Word and element location data:
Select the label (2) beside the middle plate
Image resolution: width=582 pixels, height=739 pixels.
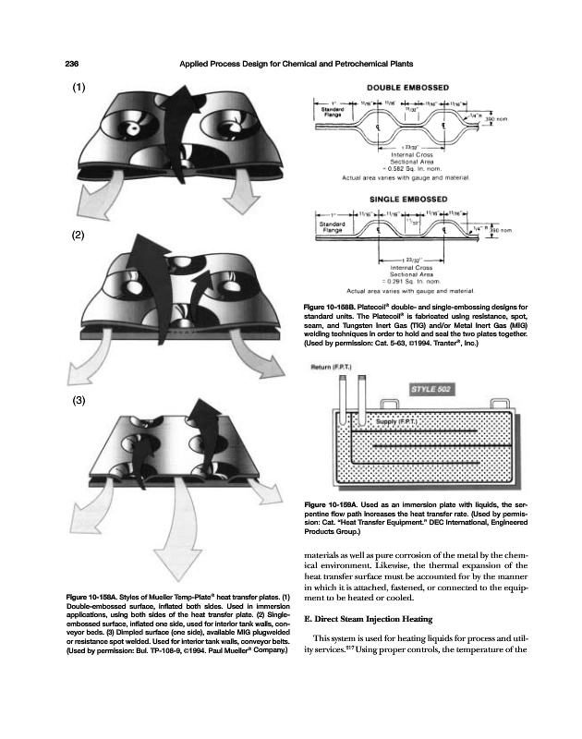79,235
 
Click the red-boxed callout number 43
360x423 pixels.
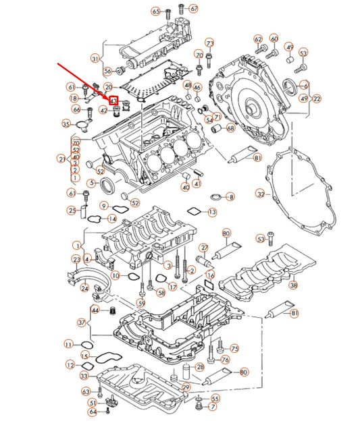click(113, 101)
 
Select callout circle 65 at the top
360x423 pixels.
click(156, 11)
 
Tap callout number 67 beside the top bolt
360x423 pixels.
click(195, 9)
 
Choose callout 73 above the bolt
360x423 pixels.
click(210, 43)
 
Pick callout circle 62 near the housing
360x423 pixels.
click(258, 40)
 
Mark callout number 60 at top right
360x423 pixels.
click(274, 39)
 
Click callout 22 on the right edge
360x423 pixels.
click(317, 98)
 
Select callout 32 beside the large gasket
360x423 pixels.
click(261, 194)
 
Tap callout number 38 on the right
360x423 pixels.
click(293, 285)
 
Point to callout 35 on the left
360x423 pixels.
click(66, 123)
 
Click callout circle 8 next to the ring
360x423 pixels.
click(230, 197)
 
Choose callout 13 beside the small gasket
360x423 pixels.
click(212, 213)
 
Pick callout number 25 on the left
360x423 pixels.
click(71, 210)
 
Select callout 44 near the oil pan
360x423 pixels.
click(95, 310)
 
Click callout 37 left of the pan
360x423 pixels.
click(82, 322)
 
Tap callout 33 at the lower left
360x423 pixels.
click(84, 376)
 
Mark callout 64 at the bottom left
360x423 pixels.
click(92, 411)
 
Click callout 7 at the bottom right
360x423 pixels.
click(213, 407)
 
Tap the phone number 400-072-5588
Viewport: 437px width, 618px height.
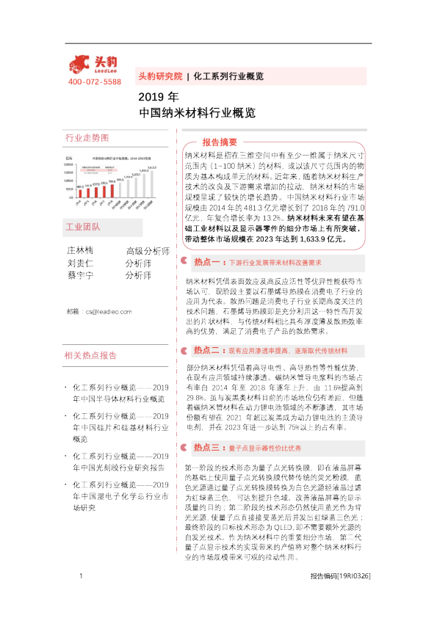pos(95,81)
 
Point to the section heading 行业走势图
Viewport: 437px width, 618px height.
pos(87,138)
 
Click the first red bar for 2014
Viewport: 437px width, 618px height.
pos(79,192)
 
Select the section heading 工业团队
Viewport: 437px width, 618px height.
pos(82,228)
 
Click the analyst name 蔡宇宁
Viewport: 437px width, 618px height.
pos(82,276)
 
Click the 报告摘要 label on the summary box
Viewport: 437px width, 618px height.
pos(219,142)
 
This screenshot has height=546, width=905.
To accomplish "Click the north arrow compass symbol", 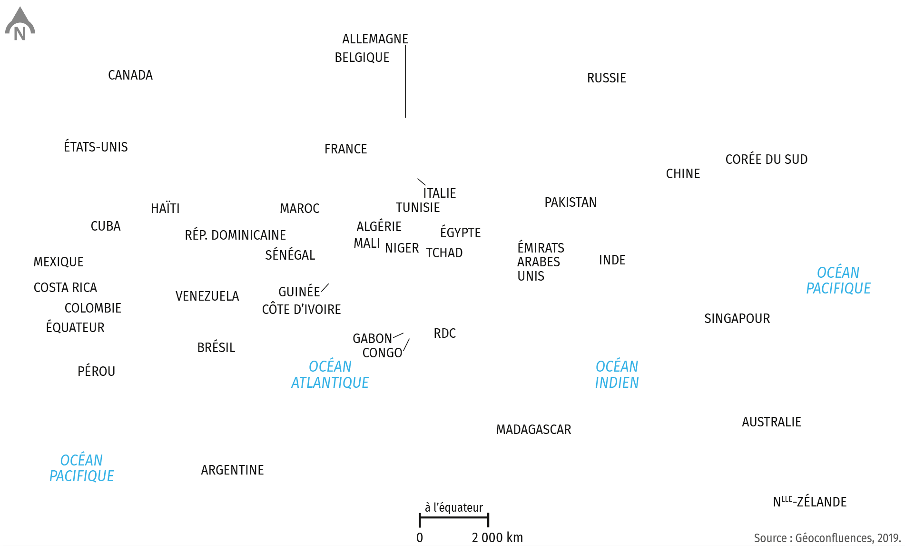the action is coord(20,24).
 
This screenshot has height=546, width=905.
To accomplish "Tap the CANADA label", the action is coord(130,75).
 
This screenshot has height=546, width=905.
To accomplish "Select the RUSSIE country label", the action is coord(607,78).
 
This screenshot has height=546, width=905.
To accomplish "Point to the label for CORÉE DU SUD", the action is coord(767,159).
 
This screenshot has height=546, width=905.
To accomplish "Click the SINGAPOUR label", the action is coord(737,318).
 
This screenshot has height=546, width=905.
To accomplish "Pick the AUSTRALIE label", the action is coord(772,422).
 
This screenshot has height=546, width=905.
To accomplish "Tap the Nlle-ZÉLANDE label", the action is coord(810,501).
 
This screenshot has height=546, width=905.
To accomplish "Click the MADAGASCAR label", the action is coord(534,430).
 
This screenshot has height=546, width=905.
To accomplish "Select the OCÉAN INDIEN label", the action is coord(617,374).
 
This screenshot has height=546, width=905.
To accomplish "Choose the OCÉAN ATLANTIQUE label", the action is coord(330,374).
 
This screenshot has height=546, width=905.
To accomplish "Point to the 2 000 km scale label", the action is coord(497,537).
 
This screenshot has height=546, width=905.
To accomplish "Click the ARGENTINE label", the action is coord(232,470).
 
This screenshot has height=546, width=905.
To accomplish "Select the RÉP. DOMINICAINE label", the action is coord(236,235).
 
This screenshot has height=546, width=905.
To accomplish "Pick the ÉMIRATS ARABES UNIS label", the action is coord(541,262).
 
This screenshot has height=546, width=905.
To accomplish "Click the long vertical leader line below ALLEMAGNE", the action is coord(405,81).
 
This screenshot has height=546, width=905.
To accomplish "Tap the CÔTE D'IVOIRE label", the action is coord(302,309).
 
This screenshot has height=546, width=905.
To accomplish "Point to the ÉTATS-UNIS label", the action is coord(96,147).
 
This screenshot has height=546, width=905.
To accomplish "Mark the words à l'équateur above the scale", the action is coord(454,507).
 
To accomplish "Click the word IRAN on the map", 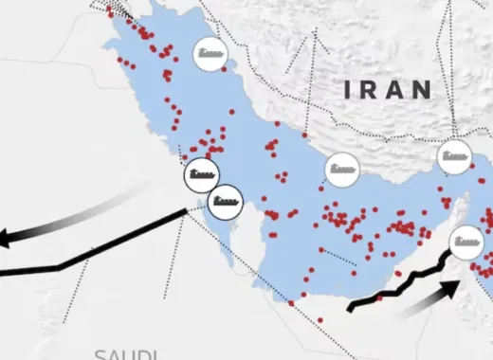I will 388,90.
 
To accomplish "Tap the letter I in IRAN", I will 349,90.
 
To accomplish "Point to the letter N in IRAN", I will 423,90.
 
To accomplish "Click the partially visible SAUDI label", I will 125,354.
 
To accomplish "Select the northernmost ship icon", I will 210,54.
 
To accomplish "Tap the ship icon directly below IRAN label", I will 342,170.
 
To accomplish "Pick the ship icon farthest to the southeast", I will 467,243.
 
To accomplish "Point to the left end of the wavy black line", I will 350,307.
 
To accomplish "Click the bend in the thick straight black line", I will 60,266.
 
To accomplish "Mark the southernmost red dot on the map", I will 320,320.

EXERCISE DIRECTIONS:
Reproduce verbatim the part of the entries that opens with the line containing "Tap the phone number 400-072-5588" and closes with the line containing "pos(219,142)", including both of those lines. Leave the pictures out of your answer.

EXPECTED OUTPUT:
Tap the phone number 400-072-5588
Viewport: 437px width, 618px height.
pos(95,81)
 
Point to the section heading 行业走势图
Viewport: 437px width, 618px height.
pos(87,138)
 
Click the first red bar for 2014
Viewport: 437px width, 618px height.
pos(79,192)
 
Select the section heading 工业团队
Viewport: 437px width, 618px height.
pos(82,228)
 
Click the analyst name 蔡宇宁
Viewport: 437px width, 618px height.
pos(82,276)
 
Click the 报告摘要 label on the summary box
Viewport: 437px width, 618px height.
pos(219,142)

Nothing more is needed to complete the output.